Are you looking for ASX dividend shares to buy? If you are, then you may want to check out the two listed below that have recently been named as buys.
Here's why brokers rate these dividend shares highly right now:
Stockland Corporation Ltd (ASX: SGP)
The first ASX dividend share that has been rated as a buy is Stockland.
It is a residential and land lease developer and retail, logistics and office real estate property manager.
Goldman Sachs is positive on the company. And while it acknowledges that trading conditions aren't easy right now, the broker believes "the potential headwinds are factored into the share price" and sees it as "attractively valued."

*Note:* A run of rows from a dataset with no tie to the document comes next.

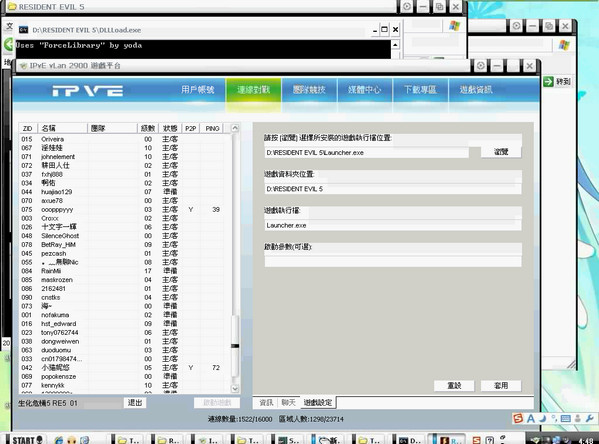The width and height of the screenshot is (599, 444).
Task: Click the green Go arrow next to 轉到
Action: [549, 81]
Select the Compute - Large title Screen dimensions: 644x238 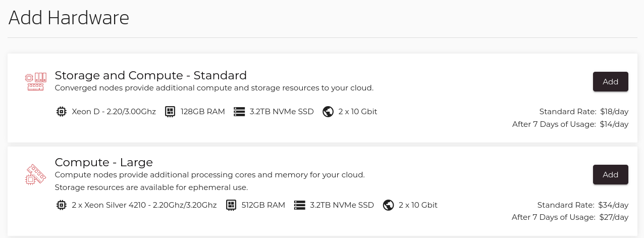coord(103,162)
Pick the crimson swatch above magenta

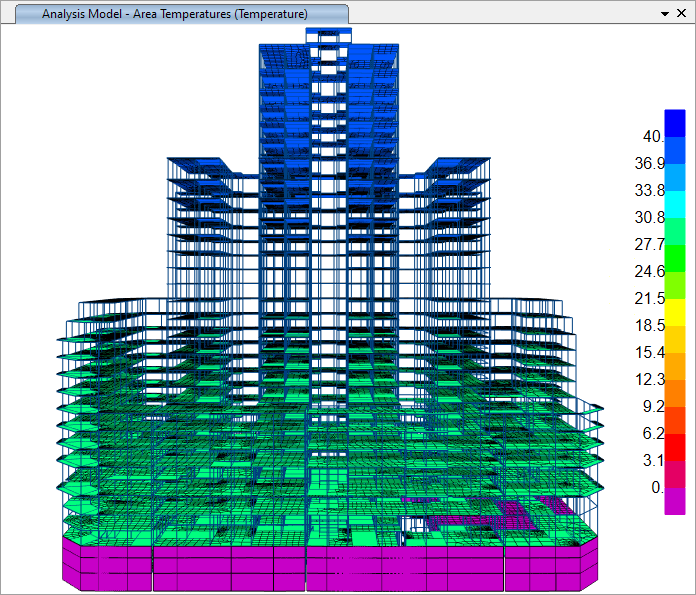[x=675, y=474]

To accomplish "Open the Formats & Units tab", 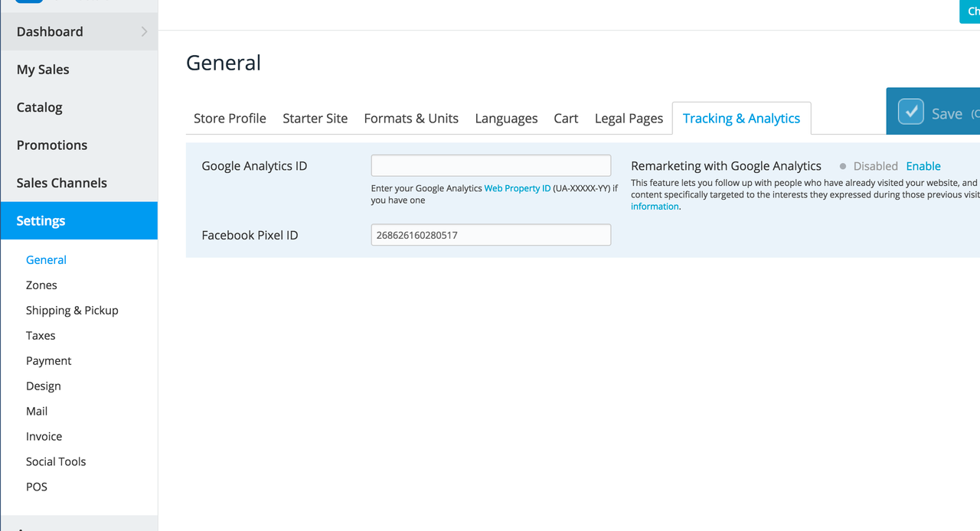I will [x=411, y=119].
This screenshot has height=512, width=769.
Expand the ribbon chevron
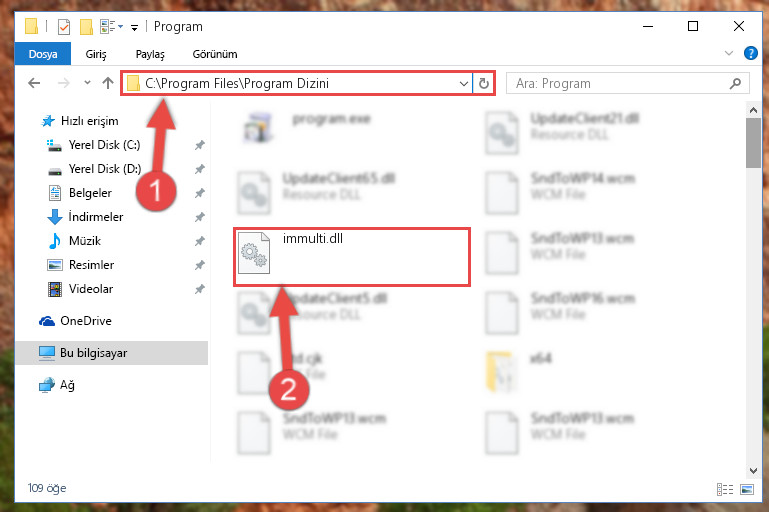tap(729, 53)
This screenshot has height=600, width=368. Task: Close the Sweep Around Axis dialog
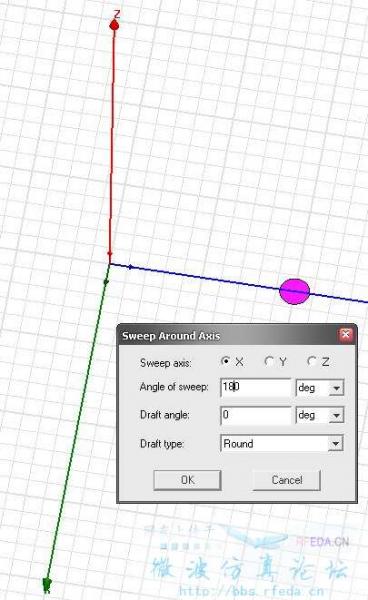click(346, 335)
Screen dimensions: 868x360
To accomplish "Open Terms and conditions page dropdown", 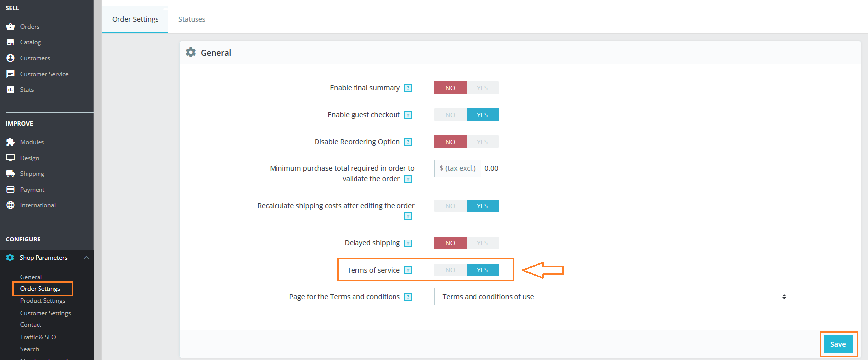I will tap(613, 297).
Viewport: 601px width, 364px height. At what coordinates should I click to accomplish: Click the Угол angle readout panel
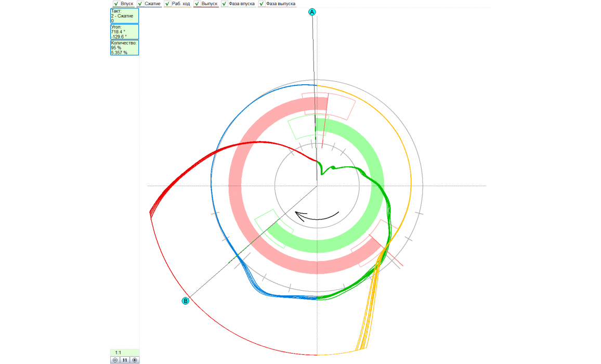click(124, 32)
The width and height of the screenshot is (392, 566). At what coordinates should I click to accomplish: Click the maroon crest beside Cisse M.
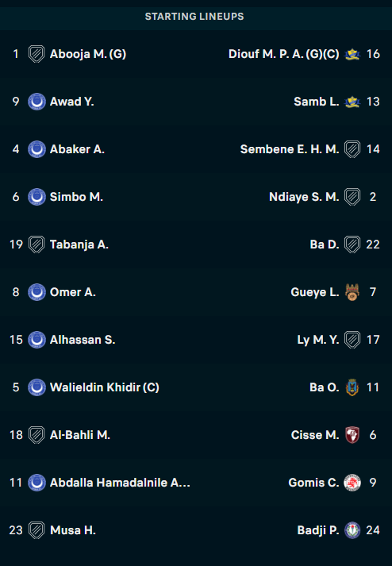coord(352,435)
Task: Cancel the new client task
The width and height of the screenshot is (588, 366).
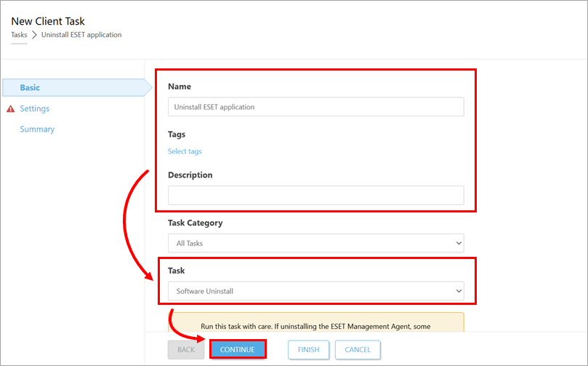Action: [x=358, y=349]
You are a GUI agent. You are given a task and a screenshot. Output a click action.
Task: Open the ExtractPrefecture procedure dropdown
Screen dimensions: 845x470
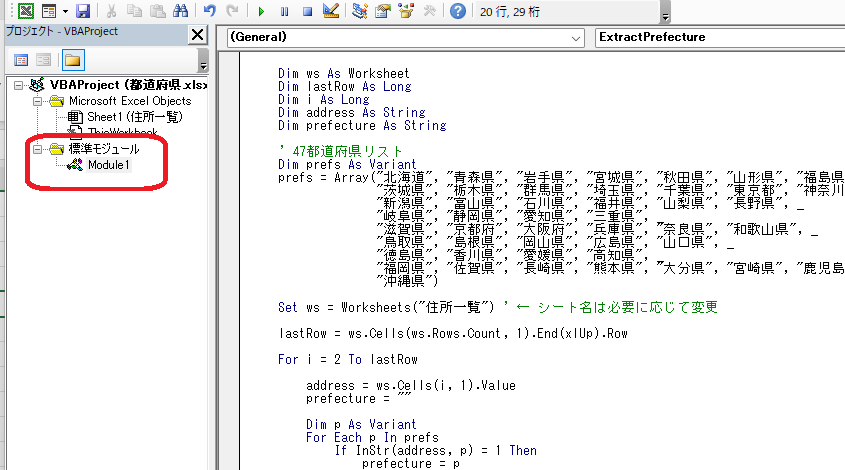pyautogui.click(x=718, y=37)
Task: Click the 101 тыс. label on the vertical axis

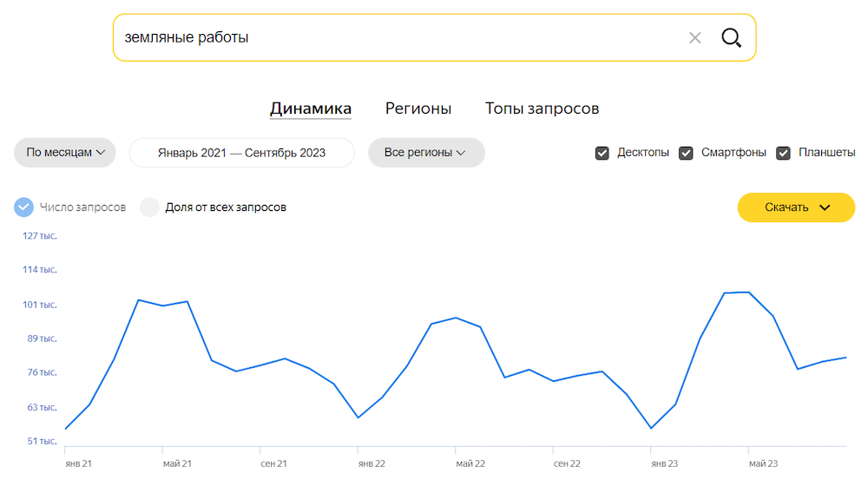Action: pos(40,305)
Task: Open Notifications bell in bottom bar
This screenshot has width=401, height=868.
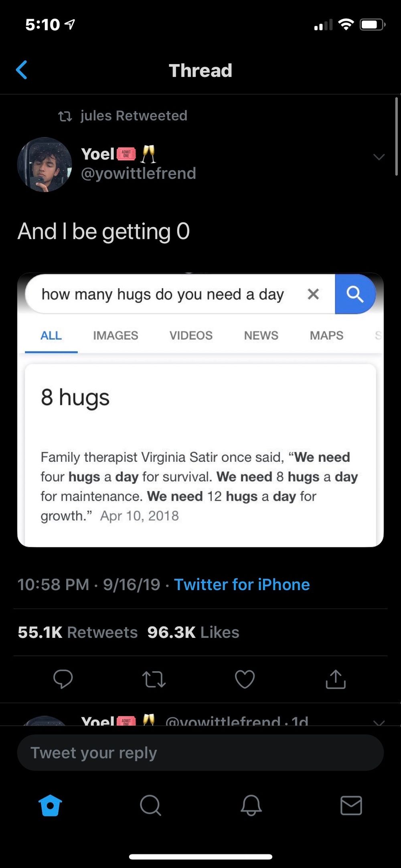Action: point(251,805)
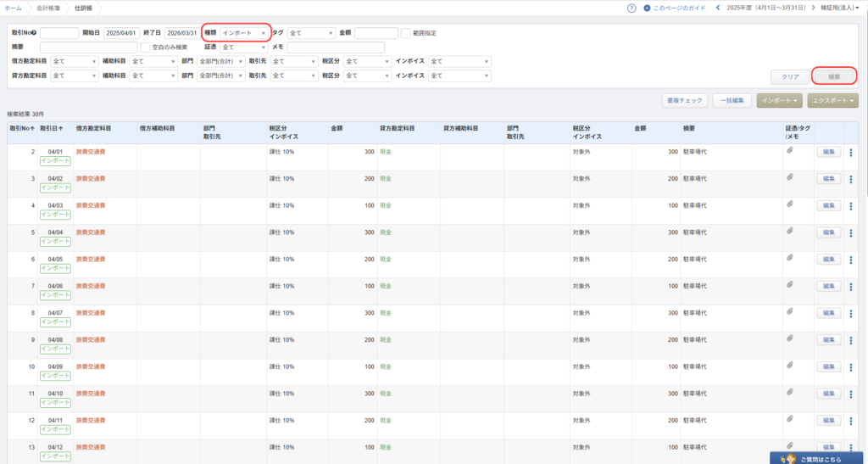Click the help icon beside 取引No label
Screen dimensions: 868x464
pos(34,33)
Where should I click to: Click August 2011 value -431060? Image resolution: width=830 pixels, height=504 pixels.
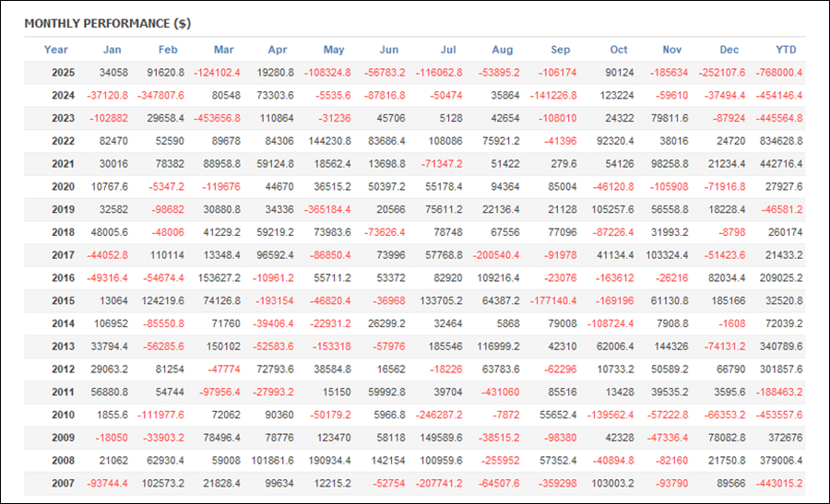[x=497, y=393]
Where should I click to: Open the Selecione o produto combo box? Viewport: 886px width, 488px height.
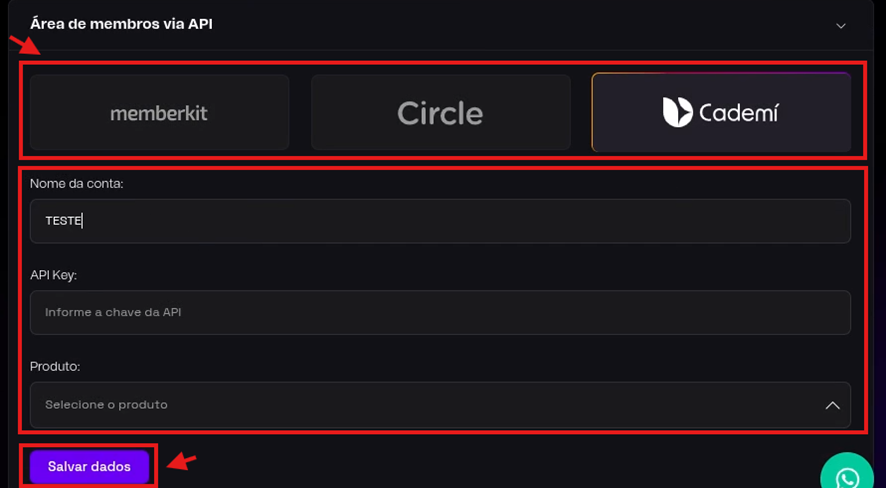click(x=440, y=405)
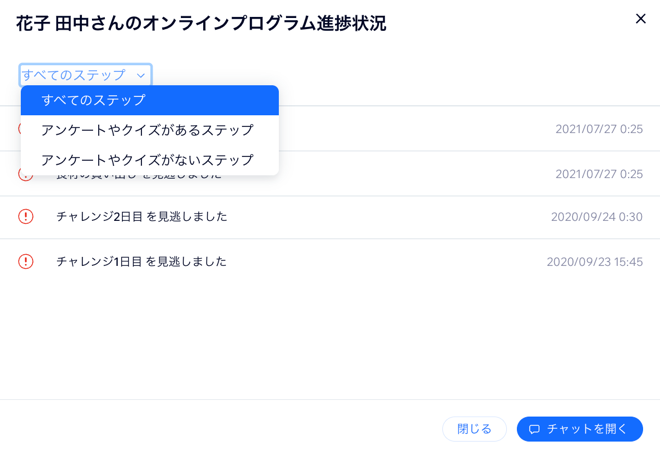660x454 pixels.
Task: Select the highlighted すべてのステップ option
Action: coord(149,100)

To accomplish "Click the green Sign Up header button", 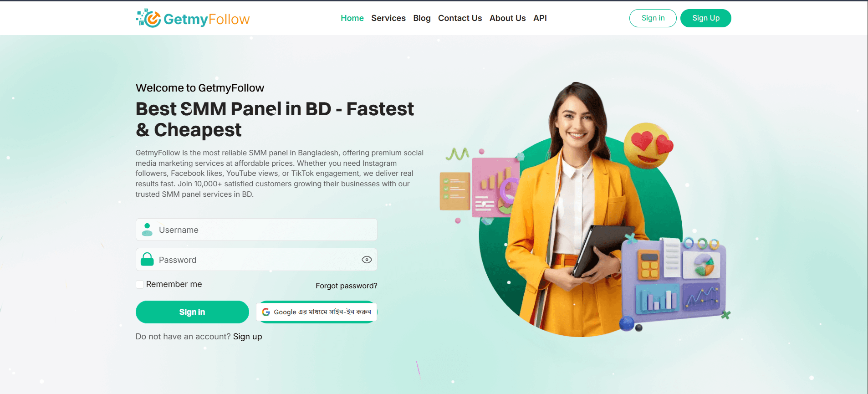I will [x=706, y=18].
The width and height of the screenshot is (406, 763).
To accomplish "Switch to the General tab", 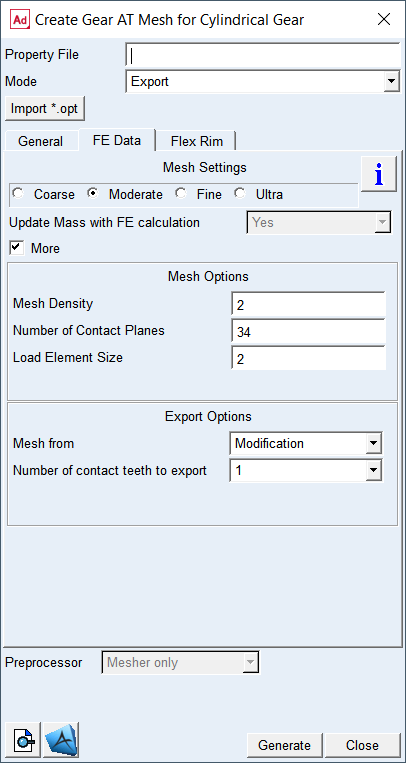I will pos(40,141).
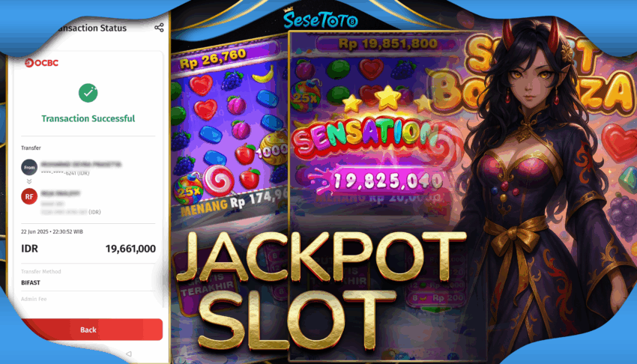The width and height of the screenshot is (637, 364).
Task: Click the swirl lollipop scatter symbol
Action: pos(219,180)
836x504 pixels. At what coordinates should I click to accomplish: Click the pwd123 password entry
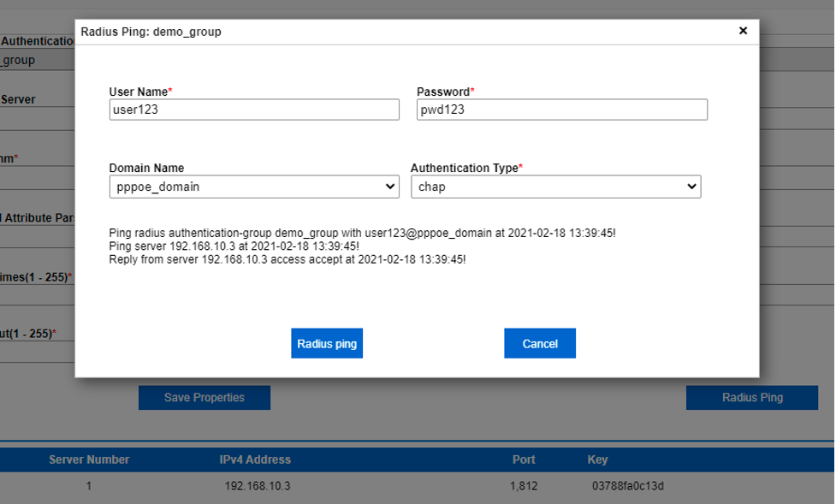click(x=560, y=109)
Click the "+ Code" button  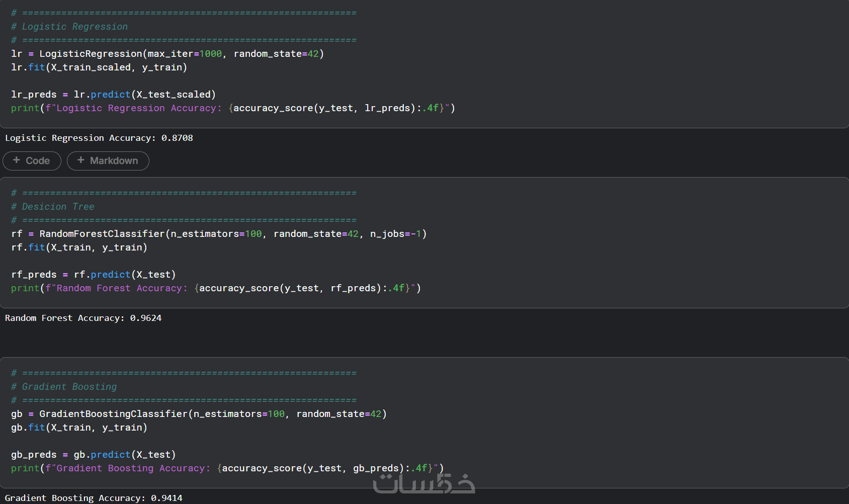tap(32, 161)
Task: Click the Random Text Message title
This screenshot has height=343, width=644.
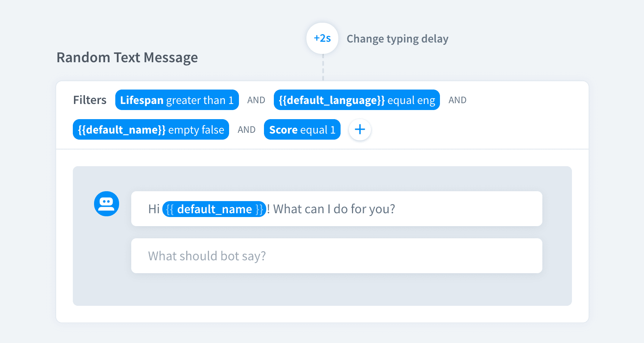Action: pos(127,58)
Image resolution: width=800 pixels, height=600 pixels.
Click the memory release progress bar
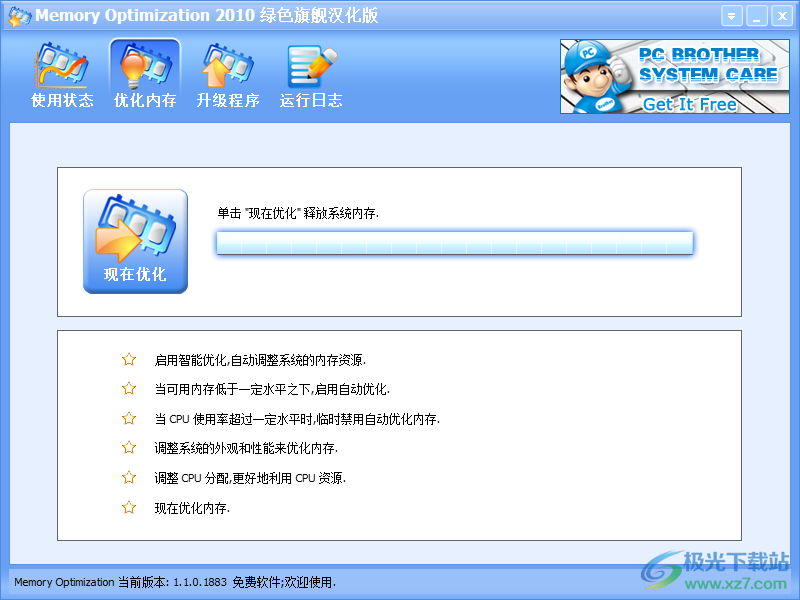click(455, 242)
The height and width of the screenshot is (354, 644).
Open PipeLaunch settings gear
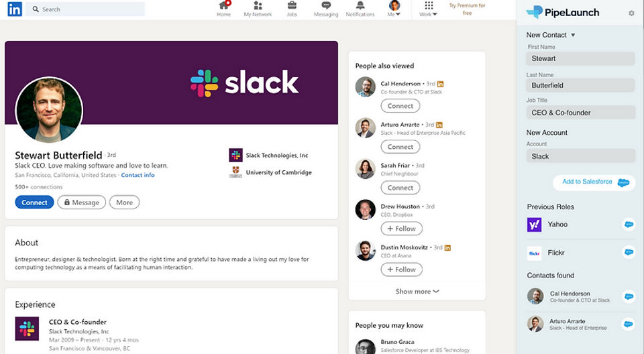click(631, 13)
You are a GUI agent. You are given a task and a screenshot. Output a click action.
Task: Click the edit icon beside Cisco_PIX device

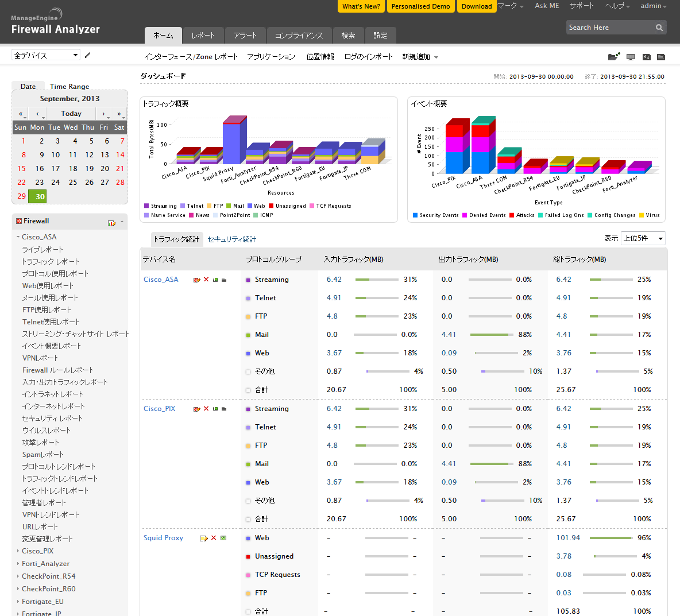pos(197,409)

In respect to dividends, Goldman is forecasting dividends per share of 27.6 cents in FY 2023 and 28.3 cents in FY 2024. Based on the current Stockland share price of $3.60, this will mean yields of 7.65% and 7.9%, respectively.
The broker has a buy rating and $4.50 price target on Stockland's shares.
Wesfarmers Ltd (ASX: WES)
Another ASX dividend share that has been named as a buy is this conglomerate.
Wesfarmers is the company behind a range of businesses such as Bunnings, Catch, Covalent Lithium, Kmart, Officeworks, and Priceline.
The team at Morgans thinks Wesfarmers could be a good option in the current environment due to its value offering. It highlights that "Kmart is well-placed to benefit with the average price of an item at around $6-7."
As for dividends, its analysts are forecasting fully franked dividends per share of $1.82 in FY 2023 and $1.89 in FY 2023. Based on the current Wesfarmers share price of $45.46, this will mean yields of 4% and 4.15%, respectively.
Morgans has an add rating and $55.60 price target on Wesfarmers' shares.